Reduce Computing Complexity of Deep Neural Networks Through Weight Scaling

Abstract

Large deep neural network (DNN) models are computation and memory intensive, which limits their deployment especially on edge devices. Therefore, pruning, quantization, data sparsity and data reuse have been applied to DNNs to reduce memory and computation complexity at the expense of some accuracy loss. The reduction in the bit-precision results in loss of information, and the aggressive bit-width reduction could result in noticeable accuracy loss. This paper introduces Scaling-Weight-based Convolution (SWC) technique to reduce the DNN model size and the complexity and number of arithmetic operations.
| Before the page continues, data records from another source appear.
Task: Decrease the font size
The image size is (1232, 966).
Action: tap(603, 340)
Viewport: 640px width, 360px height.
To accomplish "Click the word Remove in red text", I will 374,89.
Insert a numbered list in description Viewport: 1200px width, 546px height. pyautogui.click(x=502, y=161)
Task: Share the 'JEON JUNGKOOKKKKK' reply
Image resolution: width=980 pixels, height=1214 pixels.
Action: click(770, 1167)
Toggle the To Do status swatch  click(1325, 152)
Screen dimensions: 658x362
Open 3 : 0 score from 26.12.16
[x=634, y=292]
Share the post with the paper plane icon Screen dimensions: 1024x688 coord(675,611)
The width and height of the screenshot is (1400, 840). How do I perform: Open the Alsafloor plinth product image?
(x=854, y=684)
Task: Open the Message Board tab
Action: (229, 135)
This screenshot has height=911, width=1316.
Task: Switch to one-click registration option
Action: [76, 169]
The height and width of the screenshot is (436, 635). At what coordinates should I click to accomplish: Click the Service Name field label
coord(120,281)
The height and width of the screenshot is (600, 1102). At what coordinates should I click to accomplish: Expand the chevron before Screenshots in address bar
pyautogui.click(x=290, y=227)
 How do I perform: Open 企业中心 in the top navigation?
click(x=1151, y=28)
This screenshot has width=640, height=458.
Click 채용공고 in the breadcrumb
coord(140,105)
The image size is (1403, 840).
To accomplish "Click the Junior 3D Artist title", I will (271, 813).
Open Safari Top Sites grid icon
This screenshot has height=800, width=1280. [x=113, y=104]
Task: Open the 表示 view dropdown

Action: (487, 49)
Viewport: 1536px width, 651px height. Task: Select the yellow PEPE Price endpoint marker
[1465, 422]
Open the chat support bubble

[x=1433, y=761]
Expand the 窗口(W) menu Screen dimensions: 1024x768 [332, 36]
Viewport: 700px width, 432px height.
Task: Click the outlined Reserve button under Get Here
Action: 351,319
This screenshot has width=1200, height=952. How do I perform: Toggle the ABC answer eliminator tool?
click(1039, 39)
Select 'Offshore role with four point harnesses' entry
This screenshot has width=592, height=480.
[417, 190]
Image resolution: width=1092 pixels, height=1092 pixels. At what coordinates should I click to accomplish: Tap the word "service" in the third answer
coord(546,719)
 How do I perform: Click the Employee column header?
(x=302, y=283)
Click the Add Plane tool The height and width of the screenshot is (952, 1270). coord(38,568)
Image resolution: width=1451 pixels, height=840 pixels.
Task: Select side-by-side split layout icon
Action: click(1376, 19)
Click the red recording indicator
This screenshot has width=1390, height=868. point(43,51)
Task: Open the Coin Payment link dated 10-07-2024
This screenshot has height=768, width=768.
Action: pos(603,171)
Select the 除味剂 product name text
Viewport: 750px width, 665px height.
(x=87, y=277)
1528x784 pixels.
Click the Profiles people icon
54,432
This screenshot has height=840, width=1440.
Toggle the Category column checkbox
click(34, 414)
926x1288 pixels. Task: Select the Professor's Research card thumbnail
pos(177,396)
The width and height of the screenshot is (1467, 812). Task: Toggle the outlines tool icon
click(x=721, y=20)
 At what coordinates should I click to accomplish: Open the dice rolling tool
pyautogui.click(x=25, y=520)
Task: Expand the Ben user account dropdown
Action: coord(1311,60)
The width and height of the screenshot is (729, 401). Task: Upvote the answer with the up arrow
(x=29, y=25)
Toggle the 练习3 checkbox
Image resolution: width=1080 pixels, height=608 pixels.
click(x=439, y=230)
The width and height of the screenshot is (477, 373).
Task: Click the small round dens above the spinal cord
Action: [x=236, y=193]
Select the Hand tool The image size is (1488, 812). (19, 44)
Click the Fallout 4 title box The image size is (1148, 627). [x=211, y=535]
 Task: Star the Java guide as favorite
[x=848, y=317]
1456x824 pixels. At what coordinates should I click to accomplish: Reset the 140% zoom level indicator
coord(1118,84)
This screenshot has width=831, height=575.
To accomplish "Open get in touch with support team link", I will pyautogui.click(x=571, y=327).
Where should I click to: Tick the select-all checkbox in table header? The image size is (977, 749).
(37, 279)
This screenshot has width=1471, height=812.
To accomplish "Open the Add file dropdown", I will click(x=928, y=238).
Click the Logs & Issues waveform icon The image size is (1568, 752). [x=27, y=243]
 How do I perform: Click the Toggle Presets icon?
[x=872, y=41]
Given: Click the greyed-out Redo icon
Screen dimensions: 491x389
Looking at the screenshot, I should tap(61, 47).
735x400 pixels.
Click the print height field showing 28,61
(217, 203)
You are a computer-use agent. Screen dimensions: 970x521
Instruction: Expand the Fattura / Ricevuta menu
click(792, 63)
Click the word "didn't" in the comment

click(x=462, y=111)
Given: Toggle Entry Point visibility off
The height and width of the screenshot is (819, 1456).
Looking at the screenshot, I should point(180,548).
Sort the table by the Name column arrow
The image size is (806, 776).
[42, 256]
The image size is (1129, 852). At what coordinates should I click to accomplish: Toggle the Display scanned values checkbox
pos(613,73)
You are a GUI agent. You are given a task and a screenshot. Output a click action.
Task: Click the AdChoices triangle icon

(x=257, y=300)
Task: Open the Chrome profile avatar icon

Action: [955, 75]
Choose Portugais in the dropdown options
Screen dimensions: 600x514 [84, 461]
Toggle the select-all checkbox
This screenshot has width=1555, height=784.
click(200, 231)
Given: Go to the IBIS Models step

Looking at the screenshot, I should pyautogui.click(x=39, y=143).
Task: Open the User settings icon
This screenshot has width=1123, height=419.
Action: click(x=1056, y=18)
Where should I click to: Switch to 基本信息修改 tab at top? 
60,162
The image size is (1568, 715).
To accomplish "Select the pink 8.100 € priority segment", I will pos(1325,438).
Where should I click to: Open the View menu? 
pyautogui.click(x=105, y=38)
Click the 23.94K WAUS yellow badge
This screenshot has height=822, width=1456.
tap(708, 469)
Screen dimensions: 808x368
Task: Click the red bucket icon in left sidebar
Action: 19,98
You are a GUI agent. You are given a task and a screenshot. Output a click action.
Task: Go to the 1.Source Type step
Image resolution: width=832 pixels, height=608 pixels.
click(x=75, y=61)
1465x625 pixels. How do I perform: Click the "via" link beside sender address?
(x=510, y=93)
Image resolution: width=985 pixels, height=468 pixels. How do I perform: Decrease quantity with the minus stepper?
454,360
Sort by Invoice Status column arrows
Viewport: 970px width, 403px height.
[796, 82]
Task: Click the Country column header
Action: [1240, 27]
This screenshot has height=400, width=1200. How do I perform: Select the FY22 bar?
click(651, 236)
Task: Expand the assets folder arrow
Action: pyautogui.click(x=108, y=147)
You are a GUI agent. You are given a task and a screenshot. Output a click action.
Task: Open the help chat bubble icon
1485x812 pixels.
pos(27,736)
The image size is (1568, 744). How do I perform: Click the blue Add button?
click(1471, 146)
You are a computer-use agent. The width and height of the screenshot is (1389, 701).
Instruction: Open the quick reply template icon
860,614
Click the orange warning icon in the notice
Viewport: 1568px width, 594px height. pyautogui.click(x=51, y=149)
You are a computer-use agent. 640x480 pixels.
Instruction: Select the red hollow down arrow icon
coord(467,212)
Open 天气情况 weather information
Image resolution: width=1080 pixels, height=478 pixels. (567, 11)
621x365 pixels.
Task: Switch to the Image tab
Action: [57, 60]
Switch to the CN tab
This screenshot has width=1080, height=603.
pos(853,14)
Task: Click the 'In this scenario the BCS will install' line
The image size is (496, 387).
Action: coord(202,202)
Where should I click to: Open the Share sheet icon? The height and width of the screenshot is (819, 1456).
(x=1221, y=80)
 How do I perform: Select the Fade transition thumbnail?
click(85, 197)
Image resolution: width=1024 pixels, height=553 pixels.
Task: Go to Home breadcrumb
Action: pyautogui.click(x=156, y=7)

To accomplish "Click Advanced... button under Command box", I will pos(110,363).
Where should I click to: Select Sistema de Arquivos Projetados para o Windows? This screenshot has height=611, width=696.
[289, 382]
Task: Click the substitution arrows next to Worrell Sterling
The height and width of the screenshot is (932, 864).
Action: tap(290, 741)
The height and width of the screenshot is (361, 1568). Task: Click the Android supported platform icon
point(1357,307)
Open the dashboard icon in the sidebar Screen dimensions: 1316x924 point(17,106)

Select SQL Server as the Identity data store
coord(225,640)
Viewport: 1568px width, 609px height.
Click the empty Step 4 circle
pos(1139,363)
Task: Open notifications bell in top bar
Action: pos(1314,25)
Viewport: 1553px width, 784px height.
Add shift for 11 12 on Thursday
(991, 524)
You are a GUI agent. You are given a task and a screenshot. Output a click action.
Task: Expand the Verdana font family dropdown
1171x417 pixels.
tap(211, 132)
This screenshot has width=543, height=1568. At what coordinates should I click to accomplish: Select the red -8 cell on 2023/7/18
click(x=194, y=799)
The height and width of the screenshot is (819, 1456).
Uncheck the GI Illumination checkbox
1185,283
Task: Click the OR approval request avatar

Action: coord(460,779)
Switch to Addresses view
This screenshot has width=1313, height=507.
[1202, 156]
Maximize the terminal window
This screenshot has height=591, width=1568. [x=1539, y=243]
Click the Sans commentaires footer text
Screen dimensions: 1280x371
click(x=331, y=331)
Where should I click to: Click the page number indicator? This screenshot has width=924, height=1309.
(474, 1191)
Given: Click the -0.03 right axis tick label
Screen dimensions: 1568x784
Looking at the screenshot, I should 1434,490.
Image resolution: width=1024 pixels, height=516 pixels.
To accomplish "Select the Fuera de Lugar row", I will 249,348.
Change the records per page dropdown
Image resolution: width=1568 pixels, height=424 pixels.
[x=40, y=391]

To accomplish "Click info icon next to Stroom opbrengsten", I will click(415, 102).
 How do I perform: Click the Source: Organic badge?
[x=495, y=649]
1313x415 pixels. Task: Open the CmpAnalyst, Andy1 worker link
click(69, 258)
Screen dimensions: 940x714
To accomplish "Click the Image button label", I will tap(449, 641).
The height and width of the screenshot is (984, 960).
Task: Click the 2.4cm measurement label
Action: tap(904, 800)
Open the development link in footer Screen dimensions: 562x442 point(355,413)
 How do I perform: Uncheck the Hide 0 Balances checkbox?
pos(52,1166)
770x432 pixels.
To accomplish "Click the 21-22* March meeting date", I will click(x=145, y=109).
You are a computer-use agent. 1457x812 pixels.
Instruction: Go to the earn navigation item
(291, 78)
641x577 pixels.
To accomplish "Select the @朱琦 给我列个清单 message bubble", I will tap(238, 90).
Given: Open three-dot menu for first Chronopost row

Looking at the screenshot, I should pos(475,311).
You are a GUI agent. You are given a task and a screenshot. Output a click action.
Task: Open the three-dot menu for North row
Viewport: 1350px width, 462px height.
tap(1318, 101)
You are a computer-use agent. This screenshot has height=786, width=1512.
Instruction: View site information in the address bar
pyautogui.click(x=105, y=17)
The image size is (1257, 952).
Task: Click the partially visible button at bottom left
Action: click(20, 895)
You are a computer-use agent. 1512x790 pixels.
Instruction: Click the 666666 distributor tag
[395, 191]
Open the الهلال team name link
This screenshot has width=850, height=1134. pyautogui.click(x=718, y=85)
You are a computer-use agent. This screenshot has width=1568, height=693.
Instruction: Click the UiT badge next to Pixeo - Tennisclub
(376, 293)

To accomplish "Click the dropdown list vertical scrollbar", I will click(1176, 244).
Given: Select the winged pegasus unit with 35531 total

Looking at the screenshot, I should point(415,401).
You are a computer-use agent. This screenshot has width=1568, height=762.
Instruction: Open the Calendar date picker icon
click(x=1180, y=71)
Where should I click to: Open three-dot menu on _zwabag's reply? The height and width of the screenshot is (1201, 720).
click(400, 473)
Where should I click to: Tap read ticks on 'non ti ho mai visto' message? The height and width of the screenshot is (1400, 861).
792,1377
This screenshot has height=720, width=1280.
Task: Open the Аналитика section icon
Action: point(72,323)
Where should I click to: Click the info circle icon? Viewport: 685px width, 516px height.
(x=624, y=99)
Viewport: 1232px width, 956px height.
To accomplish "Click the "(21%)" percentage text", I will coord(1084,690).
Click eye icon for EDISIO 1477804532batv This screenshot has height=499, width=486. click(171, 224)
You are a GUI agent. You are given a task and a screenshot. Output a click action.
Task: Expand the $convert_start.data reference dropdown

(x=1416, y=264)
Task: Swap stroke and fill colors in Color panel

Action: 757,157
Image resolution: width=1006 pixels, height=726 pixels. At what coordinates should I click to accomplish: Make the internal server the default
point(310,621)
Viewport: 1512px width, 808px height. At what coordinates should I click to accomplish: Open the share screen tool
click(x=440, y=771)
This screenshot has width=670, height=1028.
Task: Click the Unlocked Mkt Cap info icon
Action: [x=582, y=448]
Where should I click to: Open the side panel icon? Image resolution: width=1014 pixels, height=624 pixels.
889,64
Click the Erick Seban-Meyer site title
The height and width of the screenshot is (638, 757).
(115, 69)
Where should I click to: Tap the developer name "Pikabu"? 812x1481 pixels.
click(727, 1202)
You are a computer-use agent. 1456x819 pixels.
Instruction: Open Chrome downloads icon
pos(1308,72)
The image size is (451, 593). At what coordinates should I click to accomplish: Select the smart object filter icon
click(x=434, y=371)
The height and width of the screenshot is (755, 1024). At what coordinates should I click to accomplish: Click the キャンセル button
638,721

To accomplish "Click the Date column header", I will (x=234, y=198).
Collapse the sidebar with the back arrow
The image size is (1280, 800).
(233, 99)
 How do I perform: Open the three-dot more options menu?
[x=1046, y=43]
This is achieved by, using a small set of high-precision weights (maximum absolute weight “MAW”) and a large set of low-precision weights (Scaling weights “SWs”). This results in decreasing the model size with minimum loss in accuracy compared to simply reducing the precision. Moreover, a scaling and quantized network-acceleration processor (SQNAP) is proposed based on the SWC method to achieve high-speed and low-power with reduced memory accesses. The proposed SWC eliminate >90% of the multiplications in the network. Moreover, the less important SWs are pruned, which has a small portion of the MAW. Retraining is applied in order to maintain accuracy. Full analysis for MNIST, Fashion MNIST, Cifar 10 and Cifar 100 datasets is presented for image recognition, where different DNN models are used including LeNet, ResNet, AlexNet and VGG 16.